* _YOUR ASSIGNMENT_
Which lines of the entries below run from the one holding "The width and height of the screenshot is (1769, 870)." to the one holding "Select the OIC SFTP Server connection", inclusive? Set down exactly those lines and no others.

Collected data:
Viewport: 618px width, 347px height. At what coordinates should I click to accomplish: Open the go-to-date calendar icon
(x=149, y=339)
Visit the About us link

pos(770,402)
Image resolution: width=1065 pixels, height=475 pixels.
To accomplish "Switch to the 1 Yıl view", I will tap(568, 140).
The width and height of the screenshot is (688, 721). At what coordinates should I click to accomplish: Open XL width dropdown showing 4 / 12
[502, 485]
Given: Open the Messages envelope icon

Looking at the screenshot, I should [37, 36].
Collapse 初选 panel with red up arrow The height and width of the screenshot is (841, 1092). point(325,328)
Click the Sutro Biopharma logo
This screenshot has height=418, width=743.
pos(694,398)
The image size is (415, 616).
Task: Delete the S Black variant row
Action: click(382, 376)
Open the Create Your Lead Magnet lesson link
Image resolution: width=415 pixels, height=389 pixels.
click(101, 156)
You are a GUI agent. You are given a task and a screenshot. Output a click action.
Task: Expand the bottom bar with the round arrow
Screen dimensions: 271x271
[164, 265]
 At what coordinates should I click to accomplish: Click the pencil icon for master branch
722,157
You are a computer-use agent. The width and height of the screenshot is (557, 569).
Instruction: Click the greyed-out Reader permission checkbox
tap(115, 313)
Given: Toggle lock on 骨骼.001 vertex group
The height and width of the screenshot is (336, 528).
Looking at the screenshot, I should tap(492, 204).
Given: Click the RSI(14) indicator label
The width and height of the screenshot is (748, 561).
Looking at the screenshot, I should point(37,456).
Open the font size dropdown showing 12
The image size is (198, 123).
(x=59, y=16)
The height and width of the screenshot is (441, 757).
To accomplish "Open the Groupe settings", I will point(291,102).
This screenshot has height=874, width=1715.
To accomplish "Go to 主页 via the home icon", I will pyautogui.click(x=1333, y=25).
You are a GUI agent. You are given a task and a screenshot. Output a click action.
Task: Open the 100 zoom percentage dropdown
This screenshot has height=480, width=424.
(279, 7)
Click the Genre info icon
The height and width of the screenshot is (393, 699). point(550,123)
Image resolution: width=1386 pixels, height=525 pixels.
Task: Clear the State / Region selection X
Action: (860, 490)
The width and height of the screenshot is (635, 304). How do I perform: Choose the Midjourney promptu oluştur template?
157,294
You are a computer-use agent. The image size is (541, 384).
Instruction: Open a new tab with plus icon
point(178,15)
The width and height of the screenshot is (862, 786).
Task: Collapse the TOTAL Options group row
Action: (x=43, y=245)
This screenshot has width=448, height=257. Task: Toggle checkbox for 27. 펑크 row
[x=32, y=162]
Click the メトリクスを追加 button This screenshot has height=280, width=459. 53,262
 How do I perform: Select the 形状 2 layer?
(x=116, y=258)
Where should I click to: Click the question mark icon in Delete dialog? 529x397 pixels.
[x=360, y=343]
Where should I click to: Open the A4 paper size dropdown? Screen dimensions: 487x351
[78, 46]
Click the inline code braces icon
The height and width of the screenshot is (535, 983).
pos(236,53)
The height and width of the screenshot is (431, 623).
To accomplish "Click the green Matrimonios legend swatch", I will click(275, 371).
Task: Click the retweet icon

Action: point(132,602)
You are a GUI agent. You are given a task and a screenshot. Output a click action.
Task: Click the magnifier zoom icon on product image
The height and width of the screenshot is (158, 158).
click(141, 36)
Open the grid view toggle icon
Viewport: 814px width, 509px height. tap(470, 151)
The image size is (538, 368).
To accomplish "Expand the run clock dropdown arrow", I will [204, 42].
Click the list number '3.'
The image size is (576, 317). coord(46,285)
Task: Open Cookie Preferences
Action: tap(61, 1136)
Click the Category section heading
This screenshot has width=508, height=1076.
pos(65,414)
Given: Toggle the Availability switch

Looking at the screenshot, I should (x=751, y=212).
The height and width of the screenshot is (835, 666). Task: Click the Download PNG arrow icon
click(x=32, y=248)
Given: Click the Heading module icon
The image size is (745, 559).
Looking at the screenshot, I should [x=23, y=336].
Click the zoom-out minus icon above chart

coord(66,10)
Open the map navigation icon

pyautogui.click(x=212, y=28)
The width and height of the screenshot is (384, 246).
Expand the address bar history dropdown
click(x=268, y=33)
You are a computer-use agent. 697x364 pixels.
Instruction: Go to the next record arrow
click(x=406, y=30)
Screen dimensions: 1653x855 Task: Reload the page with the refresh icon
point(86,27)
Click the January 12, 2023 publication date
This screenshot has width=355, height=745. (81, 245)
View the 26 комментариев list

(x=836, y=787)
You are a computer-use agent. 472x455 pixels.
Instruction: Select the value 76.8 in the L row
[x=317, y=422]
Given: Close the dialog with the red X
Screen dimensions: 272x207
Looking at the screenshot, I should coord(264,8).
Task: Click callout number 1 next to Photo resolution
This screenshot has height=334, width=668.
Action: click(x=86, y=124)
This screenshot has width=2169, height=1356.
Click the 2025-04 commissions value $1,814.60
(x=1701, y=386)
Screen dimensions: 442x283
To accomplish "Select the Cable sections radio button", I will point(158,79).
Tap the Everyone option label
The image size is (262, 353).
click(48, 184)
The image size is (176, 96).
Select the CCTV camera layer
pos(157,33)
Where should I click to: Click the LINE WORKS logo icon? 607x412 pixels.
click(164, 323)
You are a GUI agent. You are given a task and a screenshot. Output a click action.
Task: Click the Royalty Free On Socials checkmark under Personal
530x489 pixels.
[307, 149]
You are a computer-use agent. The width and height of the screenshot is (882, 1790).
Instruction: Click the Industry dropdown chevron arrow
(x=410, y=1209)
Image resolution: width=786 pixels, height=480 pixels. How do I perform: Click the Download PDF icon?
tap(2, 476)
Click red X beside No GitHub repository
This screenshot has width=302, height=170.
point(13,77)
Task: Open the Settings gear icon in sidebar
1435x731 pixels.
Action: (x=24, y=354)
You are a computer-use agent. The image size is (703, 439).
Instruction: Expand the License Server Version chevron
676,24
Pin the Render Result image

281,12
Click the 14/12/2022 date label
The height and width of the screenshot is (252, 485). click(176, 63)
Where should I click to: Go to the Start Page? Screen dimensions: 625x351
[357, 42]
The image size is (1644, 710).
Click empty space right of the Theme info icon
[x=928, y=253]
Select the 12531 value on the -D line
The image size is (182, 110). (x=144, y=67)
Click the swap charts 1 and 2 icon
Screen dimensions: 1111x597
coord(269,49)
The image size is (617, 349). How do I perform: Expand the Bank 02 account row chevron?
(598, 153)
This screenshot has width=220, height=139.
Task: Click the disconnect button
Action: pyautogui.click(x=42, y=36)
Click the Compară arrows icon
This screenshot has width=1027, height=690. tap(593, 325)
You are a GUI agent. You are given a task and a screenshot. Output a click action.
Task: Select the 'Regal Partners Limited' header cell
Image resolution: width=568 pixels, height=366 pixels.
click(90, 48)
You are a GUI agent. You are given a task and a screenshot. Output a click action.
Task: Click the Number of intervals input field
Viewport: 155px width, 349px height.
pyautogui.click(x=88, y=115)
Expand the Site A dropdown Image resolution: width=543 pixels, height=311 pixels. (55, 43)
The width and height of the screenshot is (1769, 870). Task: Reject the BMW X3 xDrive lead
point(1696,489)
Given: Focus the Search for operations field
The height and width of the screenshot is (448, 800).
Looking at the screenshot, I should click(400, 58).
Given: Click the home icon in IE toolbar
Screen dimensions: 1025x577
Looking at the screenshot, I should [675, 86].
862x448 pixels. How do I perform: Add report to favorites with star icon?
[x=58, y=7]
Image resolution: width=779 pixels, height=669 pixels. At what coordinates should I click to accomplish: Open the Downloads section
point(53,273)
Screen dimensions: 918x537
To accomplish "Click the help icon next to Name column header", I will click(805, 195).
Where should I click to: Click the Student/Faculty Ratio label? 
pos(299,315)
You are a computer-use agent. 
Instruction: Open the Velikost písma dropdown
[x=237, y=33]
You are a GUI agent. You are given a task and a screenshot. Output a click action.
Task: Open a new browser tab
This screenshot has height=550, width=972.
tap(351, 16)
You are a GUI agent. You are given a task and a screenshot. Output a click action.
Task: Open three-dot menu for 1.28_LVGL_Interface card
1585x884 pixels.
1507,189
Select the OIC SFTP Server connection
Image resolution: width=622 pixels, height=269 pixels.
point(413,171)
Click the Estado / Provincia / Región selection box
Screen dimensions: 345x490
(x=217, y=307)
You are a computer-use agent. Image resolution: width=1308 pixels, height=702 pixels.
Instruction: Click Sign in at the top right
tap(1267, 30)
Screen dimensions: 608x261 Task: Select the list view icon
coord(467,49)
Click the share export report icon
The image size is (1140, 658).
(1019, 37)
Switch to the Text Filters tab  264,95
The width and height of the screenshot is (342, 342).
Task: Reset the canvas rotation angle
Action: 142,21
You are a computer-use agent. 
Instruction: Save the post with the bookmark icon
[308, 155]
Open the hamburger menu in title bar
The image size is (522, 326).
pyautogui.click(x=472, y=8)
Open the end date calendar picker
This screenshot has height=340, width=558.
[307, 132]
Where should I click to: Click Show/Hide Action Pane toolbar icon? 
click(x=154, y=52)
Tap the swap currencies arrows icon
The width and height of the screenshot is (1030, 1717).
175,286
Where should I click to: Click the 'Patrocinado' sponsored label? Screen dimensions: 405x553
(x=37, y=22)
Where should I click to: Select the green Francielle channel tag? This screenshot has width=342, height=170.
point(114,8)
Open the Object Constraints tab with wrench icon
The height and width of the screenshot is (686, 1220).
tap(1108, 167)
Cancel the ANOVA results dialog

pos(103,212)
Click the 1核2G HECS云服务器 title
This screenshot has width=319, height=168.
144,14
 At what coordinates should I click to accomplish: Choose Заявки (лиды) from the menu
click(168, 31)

* _SOLUTION TO THIS EXERCISE_
The width and height of the screenshot is (1769, 870). Task: Reject the BMW X3 xDrive lead
point(1696,489)
Given: Focus the Search for operations field
The height and width of the screenshot is (448, 800).
Looking at the screenshot, I should click(400, 58).
Given: Click the home icon in IE toolbar
Screen dimensions: 1025x577
Looking at the screenshot, I should [675, 86].
862x448 pixels. How do I perform: Add report to favorites with star icon?
[x=58, y=7]
Image resolution: width=779 pixels, height=669 pixels. At what coordinates should I click to accomplish: Open the Downloads section
point(53,273)
Screen dimensions: 918x537
To accomplish "Click the help icon next to Name column header", I will click(805, 195).
Where should I click to: Click the Student/Faculty Ratio label? 
pos(299,315)
You are a computer-use agent. 
Instruction: Open the Velikost písma dropdown
[x=237, y=33]
You are a GUI agent. You are given a task and a screenshot. Output a click action.
Task: Open a new browser tab
This screenshot has height=550, width=972.
tap(351, 16)
You are a GUI agent. You are given a task and a screenshot. Output a click action.
Task: Open three-dot menu for 1.28_LVGL_Interface card
1585x884 pixels.
1507,189
Select the OIC SFTP Server connection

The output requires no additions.